How to Avoid Travel Related Constipation

Warmer weather is upon us, and during the warm weather months of late spring and summer, people tend to do a lot more traveling.  Who doesn’t love a fun road trip, or travel via plane or train.  There is one particular drawback however, that effects 50% of travelers and that is travel-related constipation.  One of the main reasons why so many travelers are effected, is due to the fact that our intestines contain more nerve receptors than almost any other part of the body, which is why they are extremely sensitive to travel-related changes in diet, schedule, stress and physical activity.  All these changes can disrupt healthy digestive balance and function, which can then trigger travel-related constipation.

In addition to making sure that you are taking frequent breaks to stretch and walk about during your travels, there are a few additional, and often overlooked, preventative measures you can take to ensure that your digestive function remains as smooth and uninterrupted as possible.

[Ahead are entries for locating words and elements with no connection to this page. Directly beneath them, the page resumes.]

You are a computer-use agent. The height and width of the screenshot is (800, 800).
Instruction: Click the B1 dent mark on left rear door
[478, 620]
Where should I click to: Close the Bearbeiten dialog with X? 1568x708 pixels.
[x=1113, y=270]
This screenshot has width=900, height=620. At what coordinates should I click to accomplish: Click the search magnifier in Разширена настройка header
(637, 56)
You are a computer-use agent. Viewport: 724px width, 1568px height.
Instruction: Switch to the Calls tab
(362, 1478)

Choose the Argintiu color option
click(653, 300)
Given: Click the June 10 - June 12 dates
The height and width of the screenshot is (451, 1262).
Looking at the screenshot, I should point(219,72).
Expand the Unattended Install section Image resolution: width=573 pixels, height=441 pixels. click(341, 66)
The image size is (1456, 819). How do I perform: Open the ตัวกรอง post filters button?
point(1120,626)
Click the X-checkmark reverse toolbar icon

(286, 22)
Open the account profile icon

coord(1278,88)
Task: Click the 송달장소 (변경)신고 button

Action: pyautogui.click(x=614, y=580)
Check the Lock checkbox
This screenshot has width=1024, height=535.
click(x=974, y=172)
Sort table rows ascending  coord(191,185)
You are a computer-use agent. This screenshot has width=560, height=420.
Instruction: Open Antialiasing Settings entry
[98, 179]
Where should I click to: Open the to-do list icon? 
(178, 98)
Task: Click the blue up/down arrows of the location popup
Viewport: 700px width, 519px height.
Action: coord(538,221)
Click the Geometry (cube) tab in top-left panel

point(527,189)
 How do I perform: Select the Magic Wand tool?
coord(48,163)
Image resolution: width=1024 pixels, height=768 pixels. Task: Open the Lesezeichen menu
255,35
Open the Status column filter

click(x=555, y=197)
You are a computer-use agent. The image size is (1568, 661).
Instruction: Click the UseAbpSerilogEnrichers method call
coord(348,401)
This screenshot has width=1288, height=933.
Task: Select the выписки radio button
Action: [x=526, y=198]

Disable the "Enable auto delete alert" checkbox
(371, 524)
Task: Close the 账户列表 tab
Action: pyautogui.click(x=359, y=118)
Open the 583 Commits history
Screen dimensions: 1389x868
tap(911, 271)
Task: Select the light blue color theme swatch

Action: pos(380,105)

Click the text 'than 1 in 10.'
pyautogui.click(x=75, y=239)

Body Interrupted – A hectic travel itinerary and limited restroom access, can often prevent you from using the bathroom when the urge strikes.  When we are forced to “hold it”, this suppresses the gastrocolic reflex, which is the bowel movement (BM) triggering muscle contractions that tend to occur around the same times each day.  Every time this happens, it makes the BM impulse less likely to return on schedule either later the same day, or even the following day.  This can quickly have a compound effect also, so you never want to leave the issue of constipation unaddressed.

The good news is, there is an easy way to outsmart this timing problem.  Our BM reflex is most likely to occur soon after we wake up in the morning.  Making sure you leave at least a 30-45 minute relaxation window before you have to leave your hotel room, will assist in triggering and allowing you to have a BM before heading out for the day.  To further help things along, always make it a habit to drink a full glass of water immediately upon rising.  This kick-starts the flow of our digestive juices.  Another trick you can use if the first-morning water hasn’t already triggered a bowel movement, is to return to your room immediately after eating breakfast, since eating is another BM initiator.  The “golden rule” here, is to avoid “holding it” as much as possible.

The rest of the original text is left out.